I would have liked to keep on studying but I couldn’t afford it… so… off to work.” She completed secondary school at 18. At first, she worked on a seasonal basis. She dreamt of owning a house. She got lucky as she started working at Viñedos Emiliana for a season and quickly ended up with a permanent contract.

In la Vinilla, where she lives, this is how you survive: agriculture and vineyards. Hard labour.

During Winter, the worst thing is the cold, and I struggle with it.” She leaves really early in the morning, going through the mist, as if emerging from a fog. The vine branches are cold. The branches where the cane is attached are supported. Everything’s frozen. Everything is white. When the sun comes out, dewdrops start falling on their numb hands. It burns and it’s the coldest moment of the day. After that, another day begins: I get home… I start by hugging my son and then I head to the shower… And then it all starts: cooking lunch, preparing my boy’s backpack, asking him if there’s anything he needs…”.

In summer, it’s the heat. The valley feels like an oven. Under the sun, pruning and fixing the vines and protecting the grapes from the scorching sun.

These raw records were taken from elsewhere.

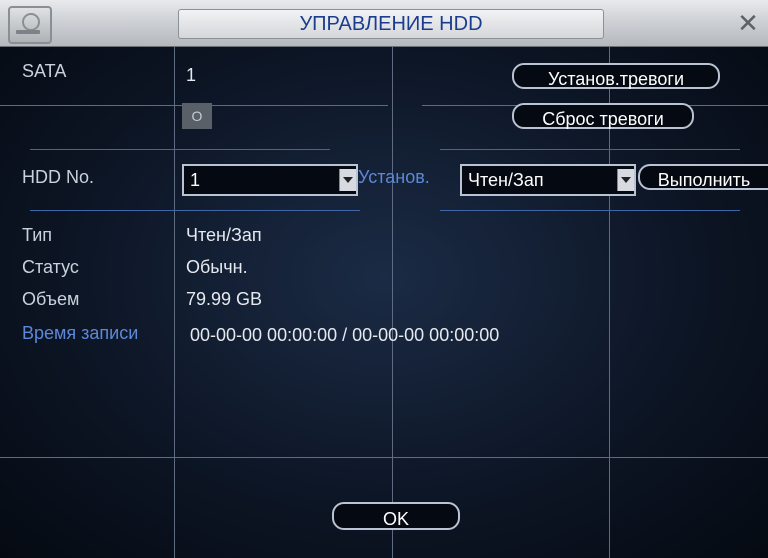 The width and height of the screenshot is (768, 558). What do you see at coordinates (748, 23) in the screenshot?
I see `close-icon: ✕` at bounding box center [748, 23].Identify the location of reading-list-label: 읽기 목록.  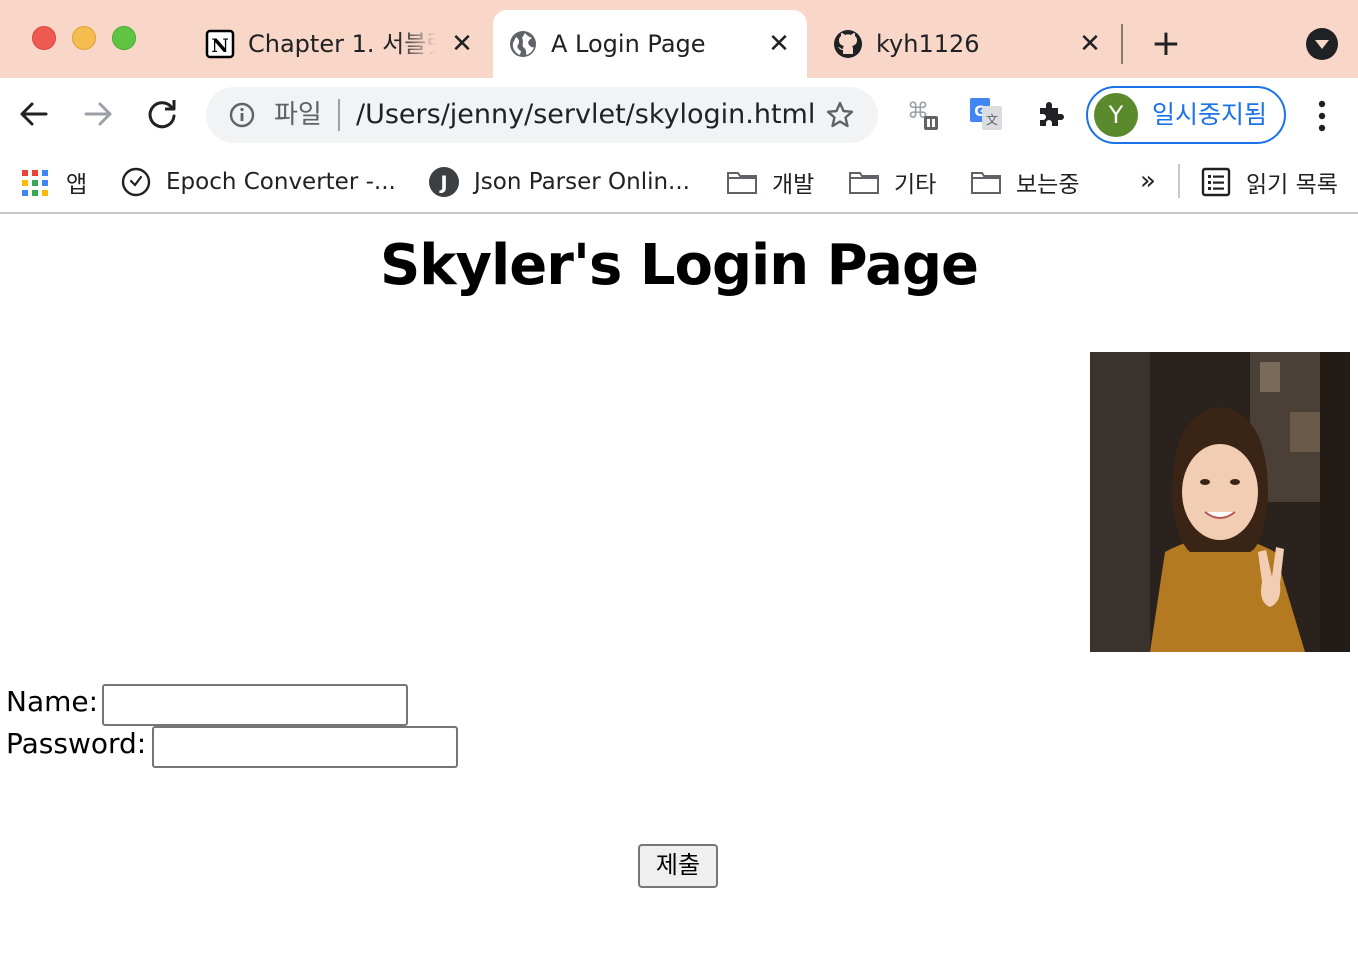
(1292, 185). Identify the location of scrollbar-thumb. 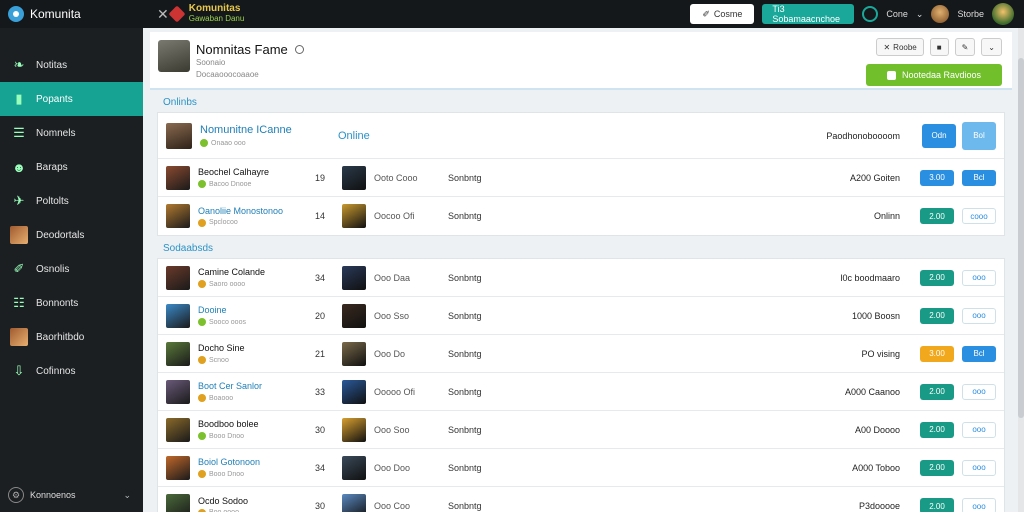
(1021, 238).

In autumn, after harvest the buckets weigh 10 kilos. Cutting quickly and filling the buckets. Carrying them to the end of the row. You need to cut fast and run between the rows of vines. When there are no more grapes, the work is done.

Her father and his friends worked this way and so does her husband.

She’s 36 now and she’s had a permanent at Viñedos Emiliana for 10 years. Today, she isn’t worried about her job. She was able to buy a house but to do so required many harvests, lots of pruning and tying up vines. 

One day, someone sent her a photo of Emiliana wine from the US. I harvested that bottle… I wear the shirt for Emiliana”. Both the conditions and the Premium[1] help. This is why, at home, with her husband Jaime, they have good things to say about work. This is rare.

Every year, her 8-year-old son Danilo gets pharyngitis. It was difficult with no access to good health insurance. With the premium he finally got one. Now, she can rest assured.

Her son says he wants to be like her, he sees her happy about her job thanks to the working conditions and the positive work environment: When we work in groups… like we always do… they say “come on girl, come with us”, they don’t leave me behind (…) During harvest, they take the buckets out, I cut them… we share the workload evenly”. There is no competition among colleagues, overtime is paid, they try to hire their staff permanently and give them work that isn’t seasonal.

However, she doesn’t want Danilo to work as an operator or harvester “Something linked to the fields… but not what I do, something higher up… because he likes the fields and I can’t take him away from that.” She hopes he’ll get a study grant thanks to the premium, like the one of her colleague’s daughters got. This way he’d have the opportunity to work as an agricultural technician.